The only reason you would want to original alignment specs is if you are using manual steering or bias ply tires or both.

Well I do have Manual Steering and i do have the Alignment Specs in an Old Chilton 70 Cuda Service Book

HP2

Some shops won't use an old Chilton book to set up their machines. Some will or will take custom specs. Some places are chains that only have 20 years of data in their system. It all depends on who you are using.

If you have manual steering with radial tires, you may want to set caster specs  to zero and add .5* of negative camber, but that all depends on how much "armstrong" steering you want to use.

Here is why; positive caster has several effects on steering- it  increases high speed stability, it increases return to center qualities, it increases steering efforts.  All of these are favorable attributes that many people enjoy in a new car compared to our classics. Old car specs tended to use the opposite of new specs and as a result, tended to get results the opposite of what we expect now, in other words, it will feel less stable at speed, it will be lazy returning to center and it will be easy to steer.

By virtue of construction , a radial tire is more tolerant to a wider range of angles than a bias ply will tolerate. In 1970, the vast majority of cars utilized bias ply tires so specifications were built to provide even tire wear and high mileage to the tires. s radials become the standard, alignment angles changed to utilize more aggressive angles that result in increased driver feel and performance.

For some, the nostalgia of having a period correct car is paramount to the experience of having a muscle car, and they will tolerate all the items that come from factory specifications.
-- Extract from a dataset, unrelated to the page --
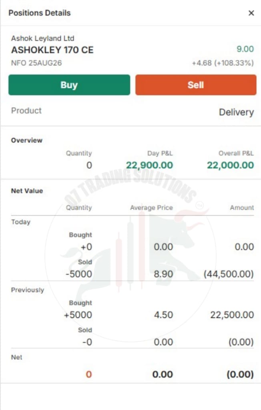The width and height of the screenshot is (261, 410).
Task: Click the orange Sell button
Action: tap(196, 85)
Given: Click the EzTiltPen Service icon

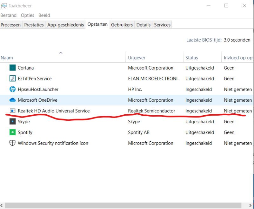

Some of us demand more from our driving experience and if we are using modern tires will want to use specifications that will better utilize the technology of that tire.  In my mind, its no different than if you decide to use electronic ignition or fuel injection, except alignment specs will improve the overall experience regardless of ignition or induction.

MoparLeo

#14
Ride height is a SUSPENSION to ground measurement. Not the fender ( which may or may not be installed exactly the same from side to side, but the suspension components are what you are making your adjustments to. I would like to know where in the service manual anywhere that it says to make your measurement from the fender ?? Myth or someones' opinion, not in the FSM. I am surprised at you. In the 1970 Plymouth FSM Front Suspension section, page 2-4 right column explains exactly how to properly determine the front SUSPENSION height. The suspension section is a good read, especially for novice owners to get an understanding of what and how the Mopar torsion bar front suspension works and how to make adjustments.
  You didn't mention stiffer spring rates, stiffer shock valving, tighter tolerances on suspension components, strengthened rims due to increased stresses on the rims because of stiffer slip angles and increased contact patch traction when cornering among other things.
  Handling was not garbage and trash like some people like to say. Few people currently have done a lot of driving miles on both oe bias/belted tires from the period and current, properly sized radial tires to really compare. Most guys currently over tire the car so you really can't compare.
Assuming the front suspension components are in top, tight condition, Close to 0" toe in, 0 - 1/2° negative camber and as much caster as you need depending on whether most of your driving will be around town or mainly hi-speed highway driving. Naturally if you have altered any tire/wheel and/or suspension components in the interest of "performance" there are no hard specs. You get them close and I doubt that few currently think much about tire mileage as they usually go bad with age and not because they put a lot of miles on them.
These cars are now approx. 50 years old. Not many of you were driving back then and not many Mechanics are still around that worked on them either. Old mechanics to some people is 50 years old. They were not even born yet when these cars were first on the streets.